→ Your goal: Please lay out the lines from the start of the items below through the line holding "tap(65, 57)", inclusive, as a Markdown table with the columns Row and Line. Leave out blank lines.

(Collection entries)
────────────────────

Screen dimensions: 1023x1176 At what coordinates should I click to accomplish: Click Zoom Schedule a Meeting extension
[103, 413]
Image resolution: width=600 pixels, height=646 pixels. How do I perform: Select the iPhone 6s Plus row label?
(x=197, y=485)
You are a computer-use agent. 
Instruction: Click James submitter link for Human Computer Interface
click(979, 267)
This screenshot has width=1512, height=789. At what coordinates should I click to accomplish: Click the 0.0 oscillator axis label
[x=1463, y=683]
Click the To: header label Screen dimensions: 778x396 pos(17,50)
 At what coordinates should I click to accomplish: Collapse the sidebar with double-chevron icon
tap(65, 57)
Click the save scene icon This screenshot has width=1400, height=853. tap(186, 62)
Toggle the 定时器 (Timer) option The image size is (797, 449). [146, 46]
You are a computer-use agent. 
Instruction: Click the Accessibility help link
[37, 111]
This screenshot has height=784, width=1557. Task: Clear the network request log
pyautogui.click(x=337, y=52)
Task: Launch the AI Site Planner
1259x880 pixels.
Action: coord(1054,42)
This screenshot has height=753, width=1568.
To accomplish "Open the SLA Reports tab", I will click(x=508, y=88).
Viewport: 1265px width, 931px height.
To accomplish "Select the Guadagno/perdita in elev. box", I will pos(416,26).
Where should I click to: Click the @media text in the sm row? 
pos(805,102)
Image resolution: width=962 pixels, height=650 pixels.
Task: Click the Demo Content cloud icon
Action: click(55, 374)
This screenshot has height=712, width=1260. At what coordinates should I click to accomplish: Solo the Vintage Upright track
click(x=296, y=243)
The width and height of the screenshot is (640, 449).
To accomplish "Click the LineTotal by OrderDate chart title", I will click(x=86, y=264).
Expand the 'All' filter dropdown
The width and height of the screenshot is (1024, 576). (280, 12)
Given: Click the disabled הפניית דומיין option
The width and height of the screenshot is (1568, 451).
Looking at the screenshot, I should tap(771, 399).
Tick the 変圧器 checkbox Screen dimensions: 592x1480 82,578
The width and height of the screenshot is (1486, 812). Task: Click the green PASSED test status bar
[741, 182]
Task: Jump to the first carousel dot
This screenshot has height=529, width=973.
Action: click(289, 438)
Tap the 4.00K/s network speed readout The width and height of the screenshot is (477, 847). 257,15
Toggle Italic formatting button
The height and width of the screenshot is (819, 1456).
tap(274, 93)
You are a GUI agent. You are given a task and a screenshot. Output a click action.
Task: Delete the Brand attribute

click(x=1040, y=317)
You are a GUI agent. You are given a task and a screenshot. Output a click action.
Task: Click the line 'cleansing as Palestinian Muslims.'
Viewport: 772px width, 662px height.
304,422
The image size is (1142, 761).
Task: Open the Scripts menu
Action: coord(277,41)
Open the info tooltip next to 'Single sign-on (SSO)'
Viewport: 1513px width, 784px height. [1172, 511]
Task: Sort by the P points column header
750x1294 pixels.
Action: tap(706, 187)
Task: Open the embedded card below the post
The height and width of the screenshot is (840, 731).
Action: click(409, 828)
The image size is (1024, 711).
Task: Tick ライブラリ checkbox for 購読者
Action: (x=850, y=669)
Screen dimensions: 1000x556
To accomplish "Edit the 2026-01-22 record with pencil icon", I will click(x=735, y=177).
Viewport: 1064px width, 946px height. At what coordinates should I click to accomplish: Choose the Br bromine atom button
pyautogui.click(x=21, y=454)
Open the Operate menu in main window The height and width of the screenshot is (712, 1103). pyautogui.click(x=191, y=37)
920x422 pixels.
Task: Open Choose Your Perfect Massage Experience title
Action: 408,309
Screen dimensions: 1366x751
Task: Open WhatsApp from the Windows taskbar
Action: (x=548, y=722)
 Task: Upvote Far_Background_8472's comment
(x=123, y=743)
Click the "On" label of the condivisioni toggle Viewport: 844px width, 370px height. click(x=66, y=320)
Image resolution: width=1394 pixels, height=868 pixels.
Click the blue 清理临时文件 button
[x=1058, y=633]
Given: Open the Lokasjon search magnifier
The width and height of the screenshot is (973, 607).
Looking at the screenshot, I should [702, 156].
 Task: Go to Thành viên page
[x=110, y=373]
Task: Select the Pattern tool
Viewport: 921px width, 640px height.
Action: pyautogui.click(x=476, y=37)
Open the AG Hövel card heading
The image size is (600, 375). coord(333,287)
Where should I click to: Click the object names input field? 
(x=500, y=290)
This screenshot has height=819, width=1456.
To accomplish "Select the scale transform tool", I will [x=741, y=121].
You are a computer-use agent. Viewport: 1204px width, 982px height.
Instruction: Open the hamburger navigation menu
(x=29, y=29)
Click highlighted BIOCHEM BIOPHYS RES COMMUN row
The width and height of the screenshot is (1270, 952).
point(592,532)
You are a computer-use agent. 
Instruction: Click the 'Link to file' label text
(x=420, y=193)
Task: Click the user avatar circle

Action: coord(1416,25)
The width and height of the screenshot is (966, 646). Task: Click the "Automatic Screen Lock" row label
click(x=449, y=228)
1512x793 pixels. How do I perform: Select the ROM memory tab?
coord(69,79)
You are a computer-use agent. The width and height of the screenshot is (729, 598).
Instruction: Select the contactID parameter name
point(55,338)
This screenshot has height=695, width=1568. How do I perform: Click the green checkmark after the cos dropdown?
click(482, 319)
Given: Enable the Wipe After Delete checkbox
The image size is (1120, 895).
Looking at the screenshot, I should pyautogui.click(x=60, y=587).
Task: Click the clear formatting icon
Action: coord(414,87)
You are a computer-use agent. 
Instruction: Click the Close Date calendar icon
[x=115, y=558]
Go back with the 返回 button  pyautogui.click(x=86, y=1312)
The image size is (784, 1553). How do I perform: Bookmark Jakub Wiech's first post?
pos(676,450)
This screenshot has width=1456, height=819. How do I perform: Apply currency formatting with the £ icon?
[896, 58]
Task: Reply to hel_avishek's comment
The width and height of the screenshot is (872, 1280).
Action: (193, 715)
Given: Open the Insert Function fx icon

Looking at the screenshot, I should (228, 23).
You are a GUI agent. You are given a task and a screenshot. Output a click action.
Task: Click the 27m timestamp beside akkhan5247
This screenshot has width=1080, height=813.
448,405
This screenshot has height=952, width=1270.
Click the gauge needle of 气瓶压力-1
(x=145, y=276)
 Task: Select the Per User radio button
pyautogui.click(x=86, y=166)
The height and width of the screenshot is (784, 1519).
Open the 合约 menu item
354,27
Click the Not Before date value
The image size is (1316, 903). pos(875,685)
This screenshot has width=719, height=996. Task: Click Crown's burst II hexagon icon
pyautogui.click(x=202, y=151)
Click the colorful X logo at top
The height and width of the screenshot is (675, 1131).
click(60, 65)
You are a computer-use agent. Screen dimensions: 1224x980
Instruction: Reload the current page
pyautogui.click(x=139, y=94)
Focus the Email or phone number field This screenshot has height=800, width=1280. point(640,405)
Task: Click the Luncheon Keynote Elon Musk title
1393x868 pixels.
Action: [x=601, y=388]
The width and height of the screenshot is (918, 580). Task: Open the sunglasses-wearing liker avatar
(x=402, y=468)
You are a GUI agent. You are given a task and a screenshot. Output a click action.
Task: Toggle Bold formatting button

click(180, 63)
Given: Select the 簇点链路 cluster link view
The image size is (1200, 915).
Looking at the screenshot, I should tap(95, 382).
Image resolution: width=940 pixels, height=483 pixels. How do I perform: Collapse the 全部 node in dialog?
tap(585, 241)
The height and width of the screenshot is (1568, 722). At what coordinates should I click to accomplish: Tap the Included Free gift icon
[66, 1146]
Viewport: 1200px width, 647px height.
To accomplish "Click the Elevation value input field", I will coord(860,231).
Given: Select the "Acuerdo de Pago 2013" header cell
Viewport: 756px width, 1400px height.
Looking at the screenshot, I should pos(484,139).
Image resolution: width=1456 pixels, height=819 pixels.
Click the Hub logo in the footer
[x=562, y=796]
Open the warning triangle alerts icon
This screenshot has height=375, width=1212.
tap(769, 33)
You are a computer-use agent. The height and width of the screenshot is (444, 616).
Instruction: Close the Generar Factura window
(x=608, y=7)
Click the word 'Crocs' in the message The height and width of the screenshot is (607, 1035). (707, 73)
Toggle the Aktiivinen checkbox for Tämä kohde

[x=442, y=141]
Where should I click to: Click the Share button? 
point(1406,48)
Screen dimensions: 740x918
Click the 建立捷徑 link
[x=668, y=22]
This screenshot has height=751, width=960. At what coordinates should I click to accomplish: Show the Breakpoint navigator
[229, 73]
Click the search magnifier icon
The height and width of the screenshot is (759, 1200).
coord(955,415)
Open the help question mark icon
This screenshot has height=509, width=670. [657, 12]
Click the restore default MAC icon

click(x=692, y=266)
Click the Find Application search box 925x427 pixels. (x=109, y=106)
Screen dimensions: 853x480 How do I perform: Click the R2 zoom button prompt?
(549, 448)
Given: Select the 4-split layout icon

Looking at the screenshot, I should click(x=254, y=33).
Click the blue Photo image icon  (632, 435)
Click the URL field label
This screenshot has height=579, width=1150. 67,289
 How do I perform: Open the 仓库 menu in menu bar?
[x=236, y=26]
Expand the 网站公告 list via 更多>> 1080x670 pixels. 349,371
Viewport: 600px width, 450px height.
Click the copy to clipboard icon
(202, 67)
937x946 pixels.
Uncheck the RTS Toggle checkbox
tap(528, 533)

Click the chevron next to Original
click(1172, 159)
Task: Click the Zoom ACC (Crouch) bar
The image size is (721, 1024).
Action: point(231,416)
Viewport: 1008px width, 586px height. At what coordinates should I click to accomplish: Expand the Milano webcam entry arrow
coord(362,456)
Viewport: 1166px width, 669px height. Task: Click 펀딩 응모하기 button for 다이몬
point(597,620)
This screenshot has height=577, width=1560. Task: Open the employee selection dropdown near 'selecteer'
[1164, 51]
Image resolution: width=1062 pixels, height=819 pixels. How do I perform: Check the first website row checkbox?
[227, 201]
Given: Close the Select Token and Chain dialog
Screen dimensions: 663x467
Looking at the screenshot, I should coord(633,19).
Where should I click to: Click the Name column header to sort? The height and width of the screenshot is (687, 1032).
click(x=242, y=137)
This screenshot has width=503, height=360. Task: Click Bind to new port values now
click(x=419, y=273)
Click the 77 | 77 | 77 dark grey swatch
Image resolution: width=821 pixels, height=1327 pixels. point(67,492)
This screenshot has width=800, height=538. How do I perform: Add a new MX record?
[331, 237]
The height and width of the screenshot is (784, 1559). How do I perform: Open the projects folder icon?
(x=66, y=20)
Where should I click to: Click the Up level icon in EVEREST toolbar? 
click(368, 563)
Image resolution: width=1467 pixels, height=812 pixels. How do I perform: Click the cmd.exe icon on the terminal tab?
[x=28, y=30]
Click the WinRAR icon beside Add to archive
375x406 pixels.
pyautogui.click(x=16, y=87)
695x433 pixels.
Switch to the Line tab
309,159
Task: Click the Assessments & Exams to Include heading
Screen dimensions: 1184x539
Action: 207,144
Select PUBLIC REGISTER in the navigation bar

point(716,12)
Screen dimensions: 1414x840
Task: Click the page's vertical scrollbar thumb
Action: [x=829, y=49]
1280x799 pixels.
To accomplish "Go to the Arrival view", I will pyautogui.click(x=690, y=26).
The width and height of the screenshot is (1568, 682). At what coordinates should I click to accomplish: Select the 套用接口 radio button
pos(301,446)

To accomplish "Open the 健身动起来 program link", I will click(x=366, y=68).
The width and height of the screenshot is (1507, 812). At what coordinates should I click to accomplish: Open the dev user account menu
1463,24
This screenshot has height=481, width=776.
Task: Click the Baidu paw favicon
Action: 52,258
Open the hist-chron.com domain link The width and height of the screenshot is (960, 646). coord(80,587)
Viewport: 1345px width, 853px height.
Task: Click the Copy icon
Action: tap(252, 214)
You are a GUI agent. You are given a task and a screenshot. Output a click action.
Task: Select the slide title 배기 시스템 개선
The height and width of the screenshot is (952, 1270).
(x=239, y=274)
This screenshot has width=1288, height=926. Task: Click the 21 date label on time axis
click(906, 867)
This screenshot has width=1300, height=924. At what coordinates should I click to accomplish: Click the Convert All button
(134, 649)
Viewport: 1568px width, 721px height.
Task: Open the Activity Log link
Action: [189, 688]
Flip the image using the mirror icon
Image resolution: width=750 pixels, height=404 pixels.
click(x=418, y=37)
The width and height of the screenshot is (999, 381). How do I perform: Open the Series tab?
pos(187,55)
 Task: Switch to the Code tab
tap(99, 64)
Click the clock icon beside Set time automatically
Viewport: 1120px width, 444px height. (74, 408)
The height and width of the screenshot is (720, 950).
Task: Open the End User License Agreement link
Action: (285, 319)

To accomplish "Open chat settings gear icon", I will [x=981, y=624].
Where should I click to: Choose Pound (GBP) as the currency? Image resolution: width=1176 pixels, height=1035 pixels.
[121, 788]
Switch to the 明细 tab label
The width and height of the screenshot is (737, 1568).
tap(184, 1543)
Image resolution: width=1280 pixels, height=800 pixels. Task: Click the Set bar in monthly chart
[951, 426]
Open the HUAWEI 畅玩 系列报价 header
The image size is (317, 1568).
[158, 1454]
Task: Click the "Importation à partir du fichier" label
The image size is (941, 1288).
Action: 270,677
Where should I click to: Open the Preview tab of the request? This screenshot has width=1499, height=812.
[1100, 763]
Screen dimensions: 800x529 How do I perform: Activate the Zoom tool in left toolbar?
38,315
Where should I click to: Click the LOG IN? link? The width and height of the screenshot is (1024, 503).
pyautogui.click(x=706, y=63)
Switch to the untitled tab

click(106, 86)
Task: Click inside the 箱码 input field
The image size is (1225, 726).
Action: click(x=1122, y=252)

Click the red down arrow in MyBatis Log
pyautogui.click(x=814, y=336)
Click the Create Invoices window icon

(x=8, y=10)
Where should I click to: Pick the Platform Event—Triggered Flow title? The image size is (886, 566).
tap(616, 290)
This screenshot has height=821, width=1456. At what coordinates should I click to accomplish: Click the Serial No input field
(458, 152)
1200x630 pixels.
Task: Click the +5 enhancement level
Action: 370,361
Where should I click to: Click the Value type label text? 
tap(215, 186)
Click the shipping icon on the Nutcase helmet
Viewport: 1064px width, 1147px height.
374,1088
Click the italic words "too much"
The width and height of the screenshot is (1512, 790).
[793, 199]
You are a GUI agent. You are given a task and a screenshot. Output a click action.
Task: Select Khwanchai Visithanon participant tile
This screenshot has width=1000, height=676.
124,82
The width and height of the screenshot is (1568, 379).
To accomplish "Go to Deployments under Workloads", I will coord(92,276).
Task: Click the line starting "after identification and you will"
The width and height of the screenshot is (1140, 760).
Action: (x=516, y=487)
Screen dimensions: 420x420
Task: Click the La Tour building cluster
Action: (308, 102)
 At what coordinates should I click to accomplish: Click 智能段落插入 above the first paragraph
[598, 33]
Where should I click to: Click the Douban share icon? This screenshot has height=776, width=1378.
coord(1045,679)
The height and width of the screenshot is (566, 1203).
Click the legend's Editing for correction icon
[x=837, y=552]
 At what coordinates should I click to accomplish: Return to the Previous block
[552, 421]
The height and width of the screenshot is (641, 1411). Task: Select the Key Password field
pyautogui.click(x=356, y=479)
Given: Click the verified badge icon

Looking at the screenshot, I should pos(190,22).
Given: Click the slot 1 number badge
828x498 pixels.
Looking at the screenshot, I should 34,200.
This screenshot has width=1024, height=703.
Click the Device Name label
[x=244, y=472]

────────────────────

→ Written solution:
| Row | Line |
|---|---|
| 1 | Screen dimensions: 1023x1176 At what coordinates should I click to accomplish: Click Zoom Schedule a Meeting extension |
| 2 | [103, 413] |
| 3 | Image resolution: width=600 pixels, height=646 pixels. How do I perform: Select the iPhone 6s Plus row label? |
| 4 | (x=197, y=485) |
| 5 | You are a computer-use agent.  |
| 6 | Instruction: Click James submitter link for Human Computer Interface |
| 7 | click(979, 267) |
| 8 | This screenshot has width=1512, height=789. At what coordinates should I click to accomplish: Click the 0.0 oscillator axis label |
| 9 | [x=1463, y=683] |
| 10 | Click the To: header label Screen dimensions: 778x396 pos(17,50) |
| 11 |  At what coordinates should I click to accomplish: Collapse the sidebar with double-chevron icon |
| 12 | tap(65, 57) |